“I stress time and again that most victims of ISIS are Muslims. And when a topper from our government said to me, when we were discussing anti-Semitism, that in the Netherlands today 98 per cent of anti-Semitism comes from Muslims living in our country, I pointed out to him that when 80 per cent of my family was murdered there was not a single Muslim to be seen in the Netherlands,” I wrote in my diary of 7 February. Let me add that the day after 7 October, I received a phone call from our minister of general affairs, Van Gennip, who asked interestedly how I was doing and told me that “both the Moroccan and Turkish communities in the Netherlands do not find the events of 7 October acceptable”.
Probably I am a little too naive, because as far as I know, no mosque or Islamic community has dared to publicly distance itself from the 7 October massacre. Yes, a number of befriended imams let out a sincere and condemning sound in a personal conversation (I will not mention their names here, to avoid getting into Islamic trouble), but the Islamic silence at the time and the anti-Israel demonstrations at the opening of the Holocaust Museum and the anti-Herzog call by two hundred mosques do not make me feel good and worry for the future of Jewish Holland. Where were those two hundred mosques immediately after October 7? And I dare even ask myself: is there any future for the Jewish community in my homeland?

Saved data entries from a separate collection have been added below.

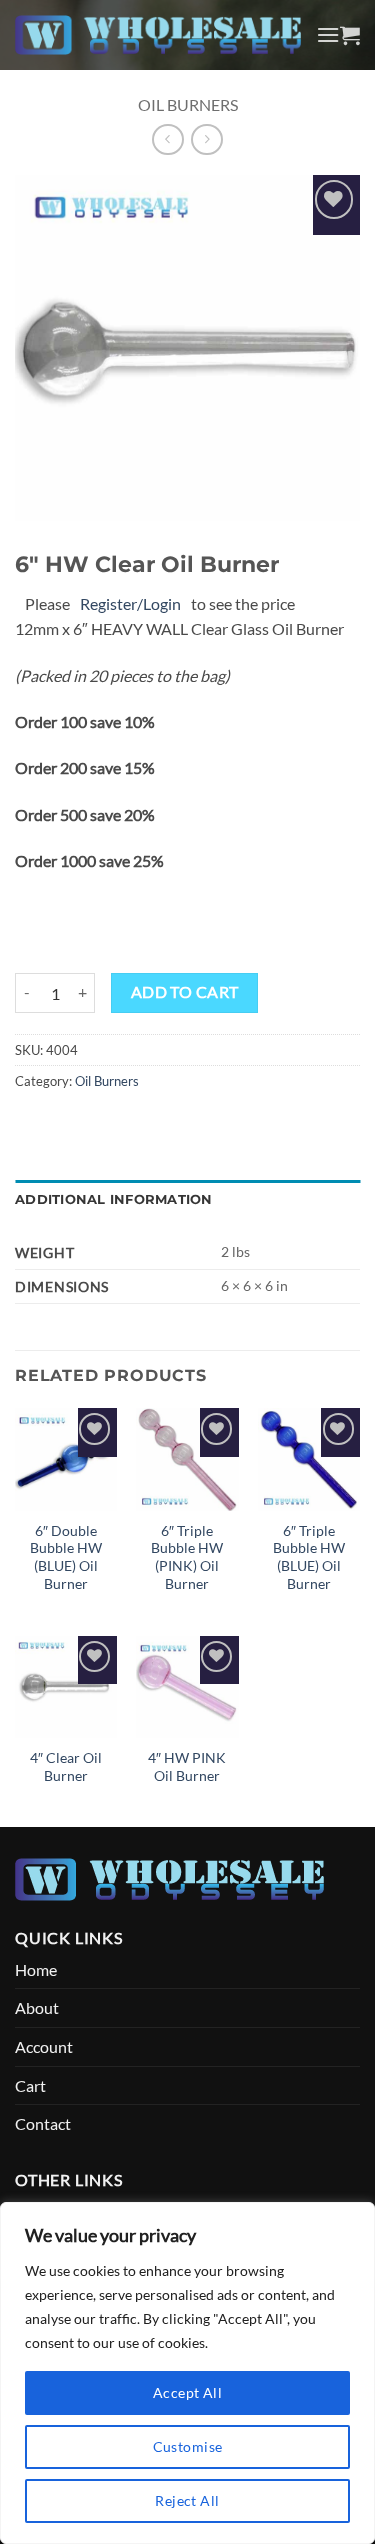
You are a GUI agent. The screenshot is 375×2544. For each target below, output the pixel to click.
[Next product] (167, 139)
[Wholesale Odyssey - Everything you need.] (158, 35)
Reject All (187, 2500)
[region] (187, 2373)
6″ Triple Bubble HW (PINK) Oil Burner (187, 1557)
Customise (188, 2446)
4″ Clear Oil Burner (66, 1767)
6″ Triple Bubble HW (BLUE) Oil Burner (309, 1557)
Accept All (187, 2392)
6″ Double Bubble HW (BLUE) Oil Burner (66, 1557)
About (37, 2007)
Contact (43, 2123)
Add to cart (185, 992)
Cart (30, 2085)
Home (36, 1969)
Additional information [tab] (114, 1199)
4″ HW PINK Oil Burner (187, 1767)
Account (44, 2046)
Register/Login (130, 603)
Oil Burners (188, 104)
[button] (328, 34)
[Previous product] (206, 139)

And the Netherlands is my homeland! Through my father’s line, I am the fourteenth generation after Chief Rabbi Moses Uri Halevi, the founder of the Portuguese-Israelite Congregation in Amsterdam. His congregation made Amsterdam into Amsterdam, put the city on the map and thus made a gigantic contribution to today’s Mokum. This makes it all the more painful to see the anti-Israel demonstrations and the enormously rising anti-Semitism close to the place from which 46 thousand Amsterdam Jews were deported on the trams of the GVB in World War II to end up, via Westerbork, on the trains of our own Dutch Railways, finally via the chimneys of the crematoria in the extermination camps in the dark hole of oblivion.

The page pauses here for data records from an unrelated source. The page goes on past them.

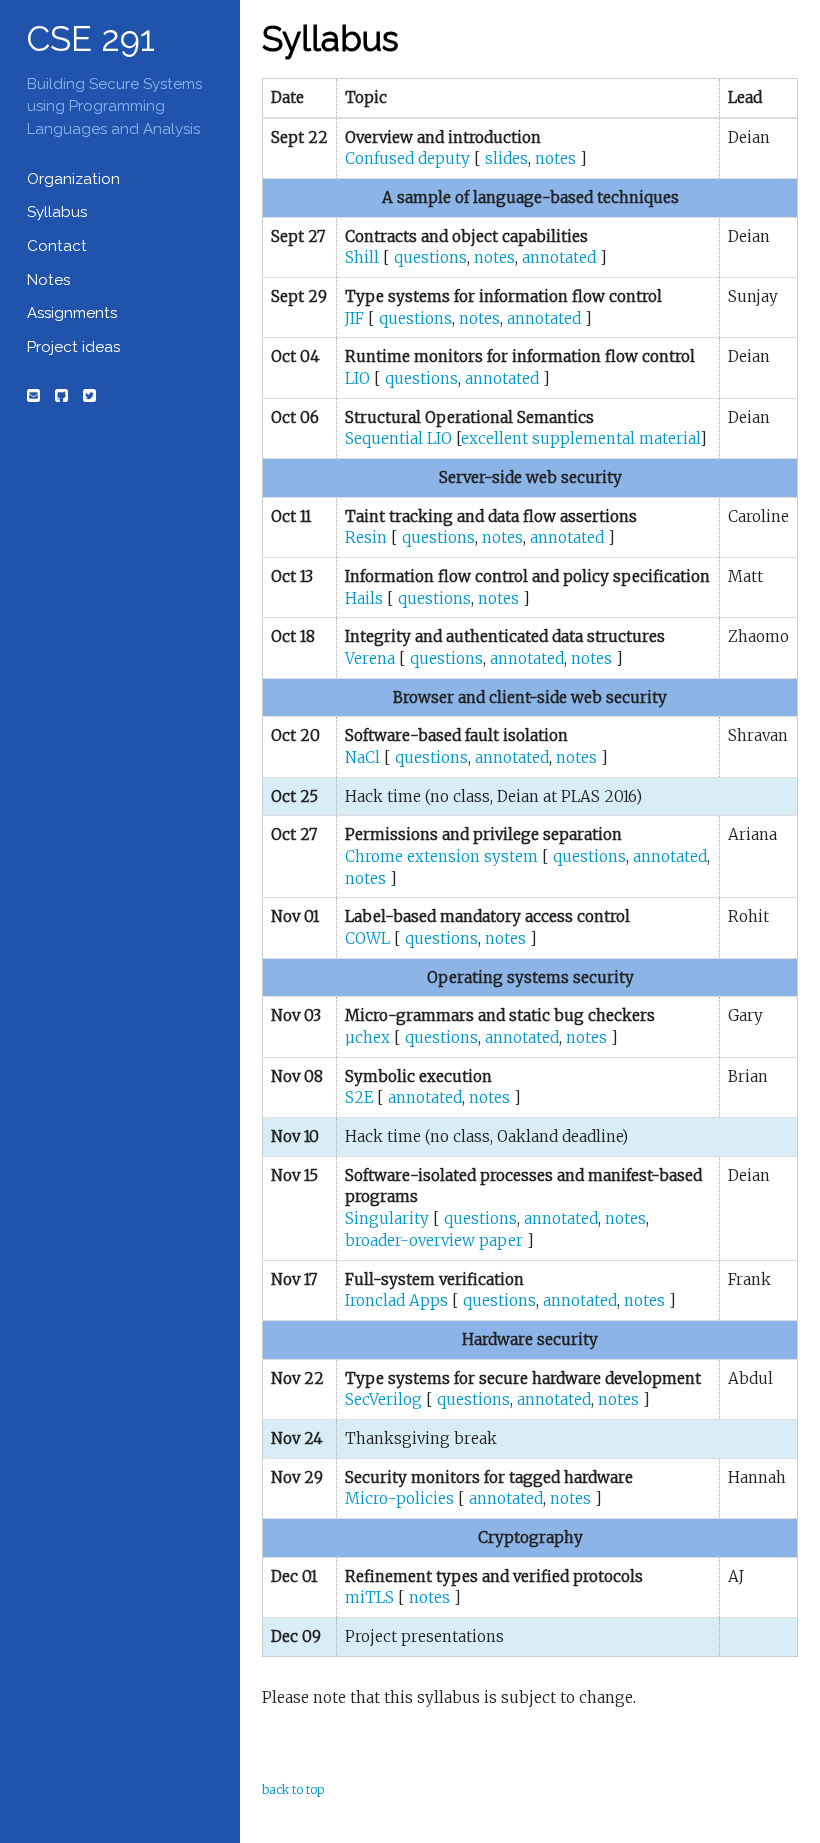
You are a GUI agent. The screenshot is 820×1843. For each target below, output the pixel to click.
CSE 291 (91, 38)
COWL (367, 938)
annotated (559, 257)
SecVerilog (383, 1399)
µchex (367, 1037)
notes (555, 158)
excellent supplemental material (580, 438)
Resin (366, 537)
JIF (354, 318)
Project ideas (73, 347)
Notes (48, 280)
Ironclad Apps (396, 1300)
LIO (357, 378)
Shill (362, 257)
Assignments (72, 313)
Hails (364, 598)
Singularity (387, 1218)
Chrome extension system (441, 856)
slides (506, 158)
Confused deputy (407, 158)
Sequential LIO (398, 438)
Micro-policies (399, 1498)
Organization (73, 179)
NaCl (362, 757)
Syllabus (57, 212)
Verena (370, 658)
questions (430, 257)
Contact (57, 246)
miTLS (369, 1597)
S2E (359, 1097)
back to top (293, 1789)
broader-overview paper (434, 1240)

I dare even ask myself: is there any future for the Jewish community in my homeland?
How was the official opening of the Holocaust Museum? King Willem-Alexander, the president of Israel, the president of Austria and the chairman of the German Bundesrat spoke impressive, well measured words. The music, the speech by my friend Emile Schrijver, director of the Jewish Cultural Quarter, the other speakers, the voices of survivors, the children and the master of ceremonies Petra Katzenstein. If I wanted to properly put into words the impression this unforgettable, historic day made on me, I would read a few lines without words.
Every word I would write would be one too many, because the opening, the ceremony, the togetherness transcended all words. It was a deeply emotional event. Words describe, but words also limit and so: not a word I can dedicate to it.
And yet something also went wrong, wrong. Throughout the happening, anti-Semitic protests were heard. While the speakers were not drowned out, the music remained audible, their roar was like false-sounding background music, which, while not distracting from the perfect programme, demonstrated how necessary the Holocaust Museum is. In my opinion, the emotional damage done to survivors present was not adequately taken into account. And although, thank God, I was born only after the war, I too felt brutalised by the shouting crowd. I cherish freedom of speech, but the bestial manner in which I was shouted at, and with me so all those who came outside the Snoge, I find unacceptable. I do not understand why this was tolerated. The location from where the chanting was carried out was also painful: Waterloo Square, the source of Jewish life in the Jewish quarter at the time!
During the ceremony, fortunately I had my phone set to ‘do not disturb’, as a number of calls had come in from enraged Jewish people who, I later learned, found it unacceptable that protests were allowed and guests were allowed to be booed as they left the Snoge. At the amazing lunch at the Jewish Museum and especially when touring the Holocaust Museum, I was able to provide a lot of pastoral care. Many felt deeply hurt and abandoned … Yet, the feeling of gratitude and joy that this great monument was officially opened prevailed with everyone.
I cherish freedom of speech, but I find the bestial way I was called names unacceptable.
With this afternoon’s anti-Semitic roar still buzzing in my ears, I watched the documentary on the Jewish Council. It won’t be too bad, it was thought at the time. And so the Jewish Council was established. How do we view the growing anti-Semitism in 2024? Will it not be too bad?
But I must stop now to pack my suitcase and then quickly go to bed. Tomorrow at six o’clock the taxi will arrive and I will be on the plane at ten to eight on my way to Oporto for a three-day conference on kashrut. I hope and expect to learn a thing or two there. Keynote speakers from the rabbinical world, experts on kashrut, will give the speeches. I also have to speak, but what and where is not quite known yet. Probably at the unveiling of the monument being unveiled there in memory of the victims of 7 October.
And meanwhile, I float between my bed and the documentary on the Jewish Council, meet the grandsons of Asscher and Cohen, the chairmen, and wonder whether I am alarmist or realist. Cohen’s grandson fights with me against rising anti-Semitism. I don’t feel myself more unsafe than usual, but anti-Semitism is getting closer … am Jisraeel chai!